Я, конечно, знаю, что затем бы произошло в кинематографический версии этой истории. Не в силах вынести такой позор, папаша навсегда поставил бы крест на своем побежденном сыне. Он бы бросил красотку жену на тротуаре, где она в одиночестве и на холоде поджидала бы лимузин, а сам ворвался бы в комнату победителя, расточая добродушие и громогласные поздравления. Он шлепал бы по спинам и предлагал сигары. Мужественный и благородный, он олицетворял бы собой жизнь и душу этой потной и мелкой победы.

Однако в жизни все пошло иначе.
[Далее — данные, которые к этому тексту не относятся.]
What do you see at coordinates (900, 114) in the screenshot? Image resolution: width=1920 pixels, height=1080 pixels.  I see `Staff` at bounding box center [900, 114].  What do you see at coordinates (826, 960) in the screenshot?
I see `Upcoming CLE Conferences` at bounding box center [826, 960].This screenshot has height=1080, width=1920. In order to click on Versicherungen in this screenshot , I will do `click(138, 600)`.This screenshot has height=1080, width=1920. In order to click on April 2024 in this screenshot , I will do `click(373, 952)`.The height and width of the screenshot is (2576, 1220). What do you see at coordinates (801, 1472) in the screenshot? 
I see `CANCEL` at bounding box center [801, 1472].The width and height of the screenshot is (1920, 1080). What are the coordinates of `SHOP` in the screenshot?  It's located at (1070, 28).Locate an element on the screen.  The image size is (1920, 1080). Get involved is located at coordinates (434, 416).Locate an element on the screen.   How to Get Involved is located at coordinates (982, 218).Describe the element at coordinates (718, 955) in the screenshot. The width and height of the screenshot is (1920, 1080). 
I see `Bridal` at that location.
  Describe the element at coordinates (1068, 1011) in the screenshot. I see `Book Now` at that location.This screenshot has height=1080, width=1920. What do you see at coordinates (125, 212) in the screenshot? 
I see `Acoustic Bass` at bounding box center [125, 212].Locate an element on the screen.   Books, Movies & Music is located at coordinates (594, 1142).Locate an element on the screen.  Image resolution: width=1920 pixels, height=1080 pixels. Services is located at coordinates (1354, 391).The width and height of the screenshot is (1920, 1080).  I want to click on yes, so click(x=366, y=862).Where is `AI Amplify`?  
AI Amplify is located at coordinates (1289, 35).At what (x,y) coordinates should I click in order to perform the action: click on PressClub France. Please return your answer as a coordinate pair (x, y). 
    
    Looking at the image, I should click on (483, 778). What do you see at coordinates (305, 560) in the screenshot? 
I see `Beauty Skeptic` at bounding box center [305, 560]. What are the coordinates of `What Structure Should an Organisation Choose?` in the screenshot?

На самом деле отец подошел ко мне, пока тренер и врачи пытались остановить кровотечение и зашплинтовать мой размозженный нос Он снял пальто и собственноручно принялся промакивать алое месиво полотенцем. Накрахмаленная белизна его сорочки окрасилась брызгами крови. Отец же, судя по всему, этого и не заметил. Его прикосновения были до того нежны и заботливы, что я чуть не расплакался от столь неожиданного проявления ласки.

— Сынок, ты отдал все, — сказал он, приподнимаясь с корточек, когда кровь наконец остановилась. — Все отдал. И проиграл лишь оттого, что он больше хотел победы.

Правда его слов была неоспоримой и ошеломляющей.

Несколько лет спустя я узнал, что мой отец предложил Уинстону Кори работу. Говоря точнее, он обеспечил ему синекуру, благодаря которой Уинстон мог тренироваться в полную силу, когда вышел на международный уровень в качестве царствующего чемпиона Англии. Этот вымышленный титул он сохранял пару лет. Упомянутый факт запечатлен в анналах истории, вернее, в той статье «Таймс», где Кори публично поблагодарил моего отца, когда вернулся с Олимпиады с серебряной медалью. Однако эта повесть вовсе не о боксерах. Не о Кори, который сломал мне нос перед тем, как превратился в профессионала и сделал себе имя, а вместе с ним и не самое маленькое состояние. Эта повесть о яхте, о человеке, который ее приобрел, и о его сыне. Ну и конечно, в ней идет речь и о других вещах, других обстоятельствах и последствиях. Однако даже сейчас, когда я пишу эти строки, во мне остается все меньше уверенности в том, чем эти обстоятельства могли бы обернуться. Так что давайте будем просто считать, что вся обсуждаемая история касается только яхты и человека, который стал ею одержим.

По-моему, выход отца на пенсию ошеломил всех, кроме него самого. Хотя если призадуматься, он, пожалуй, и сам был этим изумлен. Со стороны его решение выглядело неожиданным и возмутительным. В моих глазах барыши, слава, власть и сопутствующее низкопоклонство перед деловыми успехами отца являли собой кипящую, жизнетворящую кровь всей его жизни. Под этим углом заявление о том, что он отходит от дел, уже не кажется актом отречения от престола, а скорее выглядит некоей формой суицида. К тому же в словах, которыми отец пытался обосновать свой поступок, читались тот же унылый стиль и хромающая логика, что характерны для предсмертного письма самоубийцы.

Единственное разумное объяснение, которое приходит мне в голову его уход можно уподобить уходу чемпиона на пике спортивной славы и успеха. Как, например, в случае Бьорна Борга. Тот вышел за корт, сунул ракетку в сумку и стянул со лба эластичную повязку, непосредственно в этот момент — когда не успел еще высохнуть пот на его двадцатишестилетнем челе — отдавая себе отчет в том, что пламя, питавшее пожар его соревновательной натуры, оказалось притушено и что он до конца своих дней пресытился теми усилиями, которые требовались для триумфа. Это я помню. Мне ведь тридцать два. В ту пору я был шестилетним первоклашкой и, подобно многим моим сверстникам, боготворил великого шведа. Борг проиграл французскому левше Анри Леконту в ходе второразрядного турнира и воля к победе умерла в нем с шагом за границу корта.

Как раз это и случилось с моим отцом по достижении пятидесятипятилетнего возраста. Ошарашенным бизнес-журналистам он объявил, что снимает с себя все коммерческие обязательства по случаю выхода на пенсию, которую собирается проводить на борту винтажной яхты. Отец сказал, что поплывет в Америку. А в конечном итоге совершит кругосветку. Впрочем, заверил он, для первого рейса вполне хватит и Атлантики.